Greptile SummaryThis upstream sync introduces gateway lifecycle awareness across the NemoClaw CLI. The primary change teaches Key changes:
Confidence Score: 4/5Safe to merge after fixing the ANSI stripping inconsistency in isGatewayHealthy; all other changes are well-tested and low-risk. The PR is substantive and well-covered by tests — 9 new unit tests, an improved e2e suite, and a corrected --follow flag. One targeted fix is needed: the connected check in isGatewayHealthy() must call stripAnsi() to match the approach used everywhere else in this PR. Without it, a coloured openshell status line can silently cause healthy-gateway teardown on every onboard run.
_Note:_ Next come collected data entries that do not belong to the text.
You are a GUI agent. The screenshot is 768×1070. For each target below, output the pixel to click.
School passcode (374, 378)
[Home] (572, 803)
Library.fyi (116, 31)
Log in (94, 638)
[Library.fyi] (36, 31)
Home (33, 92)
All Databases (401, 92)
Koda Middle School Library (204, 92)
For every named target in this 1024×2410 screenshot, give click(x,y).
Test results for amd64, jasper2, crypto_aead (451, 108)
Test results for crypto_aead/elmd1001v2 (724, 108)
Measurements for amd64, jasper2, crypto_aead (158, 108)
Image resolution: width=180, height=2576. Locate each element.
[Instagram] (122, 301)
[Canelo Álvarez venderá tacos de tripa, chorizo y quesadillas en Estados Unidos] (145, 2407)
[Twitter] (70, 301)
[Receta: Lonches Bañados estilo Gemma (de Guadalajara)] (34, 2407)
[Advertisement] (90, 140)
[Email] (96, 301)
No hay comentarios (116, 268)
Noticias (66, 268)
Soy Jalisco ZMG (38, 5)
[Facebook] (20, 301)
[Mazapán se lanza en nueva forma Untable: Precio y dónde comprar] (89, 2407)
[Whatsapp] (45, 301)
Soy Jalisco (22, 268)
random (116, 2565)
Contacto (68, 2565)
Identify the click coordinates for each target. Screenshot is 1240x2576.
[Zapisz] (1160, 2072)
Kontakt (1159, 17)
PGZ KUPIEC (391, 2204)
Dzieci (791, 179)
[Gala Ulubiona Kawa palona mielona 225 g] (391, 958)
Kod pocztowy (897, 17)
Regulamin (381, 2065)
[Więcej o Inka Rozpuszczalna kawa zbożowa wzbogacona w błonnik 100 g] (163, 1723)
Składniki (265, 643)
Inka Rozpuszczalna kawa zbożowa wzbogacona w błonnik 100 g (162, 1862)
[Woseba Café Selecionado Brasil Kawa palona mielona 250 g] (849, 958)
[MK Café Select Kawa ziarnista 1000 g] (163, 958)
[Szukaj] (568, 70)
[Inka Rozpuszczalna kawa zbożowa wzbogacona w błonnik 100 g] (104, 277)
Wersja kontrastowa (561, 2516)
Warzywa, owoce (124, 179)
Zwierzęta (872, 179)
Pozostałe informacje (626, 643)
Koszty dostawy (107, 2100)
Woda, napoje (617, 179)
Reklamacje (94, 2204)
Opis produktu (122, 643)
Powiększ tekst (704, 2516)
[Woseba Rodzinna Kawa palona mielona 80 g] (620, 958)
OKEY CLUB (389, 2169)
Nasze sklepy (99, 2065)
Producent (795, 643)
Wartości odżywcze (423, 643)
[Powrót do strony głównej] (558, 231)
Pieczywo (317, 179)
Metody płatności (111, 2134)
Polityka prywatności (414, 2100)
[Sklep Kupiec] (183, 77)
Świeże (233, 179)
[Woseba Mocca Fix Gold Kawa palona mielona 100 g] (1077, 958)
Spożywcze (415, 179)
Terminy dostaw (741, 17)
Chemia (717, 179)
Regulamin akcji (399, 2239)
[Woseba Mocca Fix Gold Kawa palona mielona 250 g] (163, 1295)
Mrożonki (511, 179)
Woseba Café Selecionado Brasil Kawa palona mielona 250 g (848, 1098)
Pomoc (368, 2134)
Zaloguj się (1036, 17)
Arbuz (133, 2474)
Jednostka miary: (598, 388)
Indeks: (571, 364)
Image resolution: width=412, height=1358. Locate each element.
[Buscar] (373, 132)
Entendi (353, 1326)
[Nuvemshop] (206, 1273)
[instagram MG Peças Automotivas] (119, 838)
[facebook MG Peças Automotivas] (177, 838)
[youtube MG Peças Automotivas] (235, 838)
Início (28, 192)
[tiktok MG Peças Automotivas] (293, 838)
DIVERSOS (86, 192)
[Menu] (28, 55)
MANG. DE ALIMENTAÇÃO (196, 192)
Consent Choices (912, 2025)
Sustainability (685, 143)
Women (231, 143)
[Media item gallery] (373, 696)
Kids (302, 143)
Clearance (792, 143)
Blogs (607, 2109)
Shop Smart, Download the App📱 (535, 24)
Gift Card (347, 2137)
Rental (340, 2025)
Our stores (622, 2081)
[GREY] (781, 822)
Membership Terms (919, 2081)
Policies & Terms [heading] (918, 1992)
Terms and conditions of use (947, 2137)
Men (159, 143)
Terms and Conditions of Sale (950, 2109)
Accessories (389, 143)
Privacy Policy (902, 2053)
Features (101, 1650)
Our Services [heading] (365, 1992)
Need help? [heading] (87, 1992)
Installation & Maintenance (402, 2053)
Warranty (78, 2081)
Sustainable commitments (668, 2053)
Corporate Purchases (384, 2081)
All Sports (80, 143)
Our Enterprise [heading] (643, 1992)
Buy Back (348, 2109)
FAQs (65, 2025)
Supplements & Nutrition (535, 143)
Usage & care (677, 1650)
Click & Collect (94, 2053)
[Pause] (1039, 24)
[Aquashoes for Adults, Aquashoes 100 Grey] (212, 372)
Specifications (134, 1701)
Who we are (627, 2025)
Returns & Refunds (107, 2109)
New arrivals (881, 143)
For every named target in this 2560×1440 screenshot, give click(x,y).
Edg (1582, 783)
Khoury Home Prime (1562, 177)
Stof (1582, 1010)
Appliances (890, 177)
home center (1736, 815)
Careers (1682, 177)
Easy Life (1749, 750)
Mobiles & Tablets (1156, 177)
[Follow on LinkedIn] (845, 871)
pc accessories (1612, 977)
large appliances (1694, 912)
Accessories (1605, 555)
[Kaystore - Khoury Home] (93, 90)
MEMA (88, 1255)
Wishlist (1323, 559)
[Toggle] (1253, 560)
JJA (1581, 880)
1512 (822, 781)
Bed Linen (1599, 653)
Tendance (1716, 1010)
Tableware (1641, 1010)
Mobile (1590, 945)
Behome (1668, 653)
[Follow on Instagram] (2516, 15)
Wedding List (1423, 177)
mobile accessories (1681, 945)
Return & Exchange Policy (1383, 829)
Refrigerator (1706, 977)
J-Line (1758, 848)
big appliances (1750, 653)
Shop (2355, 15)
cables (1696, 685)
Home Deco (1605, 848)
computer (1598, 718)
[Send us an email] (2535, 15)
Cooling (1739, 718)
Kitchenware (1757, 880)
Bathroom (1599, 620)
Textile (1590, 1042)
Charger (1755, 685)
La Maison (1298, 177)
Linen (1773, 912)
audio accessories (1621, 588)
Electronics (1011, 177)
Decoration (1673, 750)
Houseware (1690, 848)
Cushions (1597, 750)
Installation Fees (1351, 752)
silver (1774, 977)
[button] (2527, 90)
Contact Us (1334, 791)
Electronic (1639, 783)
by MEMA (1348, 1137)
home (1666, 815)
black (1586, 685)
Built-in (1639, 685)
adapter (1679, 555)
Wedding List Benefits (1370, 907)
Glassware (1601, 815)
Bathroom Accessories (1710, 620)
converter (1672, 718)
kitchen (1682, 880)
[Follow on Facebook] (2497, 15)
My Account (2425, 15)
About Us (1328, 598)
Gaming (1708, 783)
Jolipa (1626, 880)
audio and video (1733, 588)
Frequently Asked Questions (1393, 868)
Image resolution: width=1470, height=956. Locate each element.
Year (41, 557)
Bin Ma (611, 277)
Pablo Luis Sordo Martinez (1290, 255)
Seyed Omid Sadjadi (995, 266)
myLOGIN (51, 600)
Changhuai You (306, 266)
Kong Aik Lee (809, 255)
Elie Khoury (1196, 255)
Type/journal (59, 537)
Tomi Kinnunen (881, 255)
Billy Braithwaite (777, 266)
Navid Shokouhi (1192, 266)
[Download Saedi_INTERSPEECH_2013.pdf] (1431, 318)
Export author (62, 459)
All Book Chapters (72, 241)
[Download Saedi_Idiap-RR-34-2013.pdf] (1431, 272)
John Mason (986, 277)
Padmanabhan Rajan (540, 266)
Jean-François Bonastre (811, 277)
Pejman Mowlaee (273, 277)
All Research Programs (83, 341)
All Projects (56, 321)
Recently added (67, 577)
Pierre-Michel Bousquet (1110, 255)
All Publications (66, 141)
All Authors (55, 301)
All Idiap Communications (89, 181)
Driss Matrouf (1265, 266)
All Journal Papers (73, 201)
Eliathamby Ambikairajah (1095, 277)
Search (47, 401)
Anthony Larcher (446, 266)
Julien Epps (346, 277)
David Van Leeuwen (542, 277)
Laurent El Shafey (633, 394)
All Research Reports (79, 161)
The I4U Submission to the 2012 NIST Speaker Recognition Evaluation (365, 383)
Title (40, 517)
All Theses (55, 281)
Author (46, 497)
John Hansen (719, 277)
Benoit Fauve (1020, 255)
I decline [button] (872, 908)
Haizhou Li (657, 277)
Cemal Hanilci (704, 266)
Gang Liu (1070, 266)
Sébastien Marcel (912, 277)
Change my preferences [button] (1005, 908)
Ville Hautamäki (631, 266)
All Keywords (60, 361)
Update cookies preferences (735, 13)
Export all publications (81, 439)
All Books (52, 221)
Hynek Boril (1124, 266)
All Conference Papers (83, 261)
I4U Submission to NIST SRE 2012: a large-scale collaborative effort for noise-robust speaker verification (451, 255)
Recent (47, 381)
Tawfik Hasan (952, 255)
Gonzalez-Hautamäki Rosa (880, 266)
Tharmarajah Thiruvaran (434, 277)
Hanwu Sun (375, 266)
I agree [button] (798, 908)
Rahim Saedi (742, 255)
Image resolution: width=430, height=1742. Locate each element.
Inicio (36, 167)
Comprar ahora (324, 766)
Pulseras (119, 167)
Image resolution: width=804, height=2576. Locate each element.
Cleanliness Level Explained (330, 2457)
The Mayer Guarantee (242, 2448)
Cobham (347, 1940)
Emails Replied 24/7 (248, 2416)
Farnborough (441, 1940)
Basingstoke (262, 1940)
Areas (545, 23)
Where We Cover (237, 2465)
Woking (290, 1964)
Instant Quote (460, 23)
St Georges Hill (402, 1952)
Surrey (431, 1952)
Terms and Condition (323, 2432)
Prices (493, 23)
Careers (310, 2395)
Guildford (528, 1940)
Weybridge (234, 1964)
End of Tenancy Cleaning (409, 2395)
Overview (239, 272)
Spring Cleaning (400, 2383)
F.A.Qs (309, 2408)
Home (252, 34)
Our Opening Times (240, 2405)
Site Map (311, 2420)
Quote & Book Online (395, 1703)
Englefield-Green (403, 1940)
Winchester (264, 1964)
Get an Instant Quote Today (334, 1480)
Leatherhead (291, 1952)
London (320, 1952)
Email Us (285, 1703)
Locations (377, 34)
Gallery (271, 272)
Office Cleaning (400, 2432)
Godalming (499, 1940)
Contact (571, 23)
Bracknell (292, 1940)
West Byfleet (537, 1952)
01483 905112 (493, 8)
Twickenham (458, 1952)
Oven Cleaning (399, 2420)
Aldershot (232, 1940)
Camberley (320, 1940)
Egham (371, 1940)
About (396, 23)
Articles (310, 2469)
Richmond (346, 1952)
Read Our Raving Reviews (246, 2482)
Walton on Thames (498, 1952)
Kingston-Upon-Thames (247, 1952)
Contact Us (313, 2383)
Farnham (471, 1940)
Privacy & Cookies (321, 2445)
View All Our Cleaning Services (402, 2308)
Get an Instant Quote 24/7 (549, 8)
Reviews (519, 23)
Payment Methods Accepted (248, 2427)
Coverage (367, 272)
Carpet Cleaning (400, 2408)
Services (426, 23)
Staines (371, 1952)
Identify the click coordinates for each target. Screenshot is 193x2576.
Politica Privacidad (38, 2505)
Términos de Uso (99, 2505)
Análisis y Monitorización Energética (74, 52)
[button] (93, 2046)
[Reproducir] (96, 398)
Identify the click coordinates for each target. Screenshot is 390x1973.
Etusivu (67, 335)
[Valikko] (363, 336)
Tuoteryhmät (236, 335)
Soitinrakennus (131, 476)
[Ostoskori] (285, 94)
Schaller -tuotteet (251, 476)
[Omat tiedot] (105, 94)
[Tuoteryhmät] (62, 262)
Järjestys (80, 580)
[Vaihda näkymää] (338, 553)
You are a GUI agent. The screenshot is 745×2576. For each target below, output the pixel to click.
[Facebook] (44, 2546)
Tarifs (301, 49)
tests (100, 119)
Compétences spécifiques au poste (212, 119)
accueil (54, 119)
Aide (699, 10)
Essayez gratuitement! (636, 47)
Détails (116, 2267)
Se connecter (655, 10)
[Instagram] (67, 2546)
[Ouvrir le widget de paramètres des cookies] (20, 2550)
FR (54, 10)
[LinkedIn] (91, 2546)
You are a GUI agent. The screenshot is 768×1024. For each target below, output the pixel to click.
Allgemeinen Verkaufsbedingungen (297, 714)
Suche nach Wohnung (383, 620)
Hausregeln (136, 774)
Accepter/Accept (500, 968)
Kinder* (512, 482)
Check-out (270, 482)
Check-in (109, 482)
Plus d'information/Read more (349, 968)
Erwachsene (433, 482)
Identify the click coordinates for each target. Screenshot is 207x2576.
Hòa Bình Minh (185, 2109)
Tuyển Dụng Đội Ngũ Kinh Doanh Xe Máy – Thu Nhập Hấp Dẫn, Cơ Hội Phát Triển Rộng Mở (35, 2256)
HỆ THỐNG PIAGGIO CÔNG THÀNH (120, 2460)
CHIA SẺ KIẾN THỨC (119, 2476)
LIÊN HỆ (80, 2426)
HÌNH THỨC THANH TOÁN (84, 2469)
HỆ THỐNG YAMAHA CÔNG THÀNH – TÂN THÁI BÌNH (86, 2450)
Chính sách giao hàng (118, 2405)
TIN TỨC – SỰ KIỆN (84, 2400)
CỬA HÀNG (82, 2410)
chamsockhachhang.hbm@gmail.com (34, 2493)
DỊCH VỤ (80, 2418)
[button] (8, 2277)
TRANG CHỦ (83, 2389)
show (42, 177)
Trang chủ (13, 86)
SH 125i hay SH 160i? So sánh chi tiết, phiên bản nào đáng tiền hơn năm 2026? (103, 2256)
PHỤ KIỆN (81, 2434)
The duplicate stripAnsi implementations are a maintenance concern but not a blocker. bin/lib/onboard.js — specifically the isGatewayHealthy function's connected check around line 25.
|
| Filename | Overview |
|---|---|
| bin/lib/onboard.js | Adds gateway-reuse logic (isGatewayHealthy, getActiveGatewayName, stripAnsi), refactors startGateway into startGatewayWithOptions; connected check in isGatewayHealthy skips ANSI stripping — P1 logic issue that can cause healthy gateway teardown. |
| bin/nemoclaw.js | Adds rich gateway lifecycle state machine (recoverNamedGatewayRuntime, getReconciledSandboxGatewayState, ensureLiveSandboxOrExit); sandbox connect/status made async; duplicates stripAnsi/getActiveGatewayName with a narrower regex than onboard.js. |
| test/cli.test.js | Adds 9 new integration tests covering gateway lifecycle states, ANSI-decorated errors, stale registry cleanup, and --follow log streaming; thorough and well-structured. |
| test/e2e/test-double-onboard.sh | Rewrites e2e test to use a local fake OpenAI endpoint, adds phases for gateway reuse, multi-sandbox coexistence, stale registry reconciliation, and lifecycle response after gateway stop. |
| test/onboard.test.js | Adds unit tests for isGatewayHealthy and gateway-reuse path in startGateway; no ANSI test cases for isGatewayHealthy, leaving the onboard.js ANSI inconsistency undetected. |
| scripts/clean-staged-tree.sh | New helper script that removes Python build artefacts (.venv, .pytest_cache, pycache) from a staged blueprint directory before sandbox build. |
| scripts/nemoclaw-start.sh | Swaps ulimit order to set soft limit before hard limit; functionally equivalent for the 512-process cap use-case. |
| scripts/setup.sh | Calls clean-staged-tree.sh after copying the nemoclaw-blueprint to the build context; straightforward and low-risk. |
| test/gateway-cleanup.test.js | Updates assertion to match startGatewayWithOptions refactor; lowers expected destroyGateway call count from ≥3 to ≥2, consistent with the new conditional stale-cleanup logic. |
Flowchart
%%{init: {'theme': 'neutral'}}%%
flowchart TD
A[nemoclaw onboard / connect / status] --> B[getReconciledSandboxGatewayState]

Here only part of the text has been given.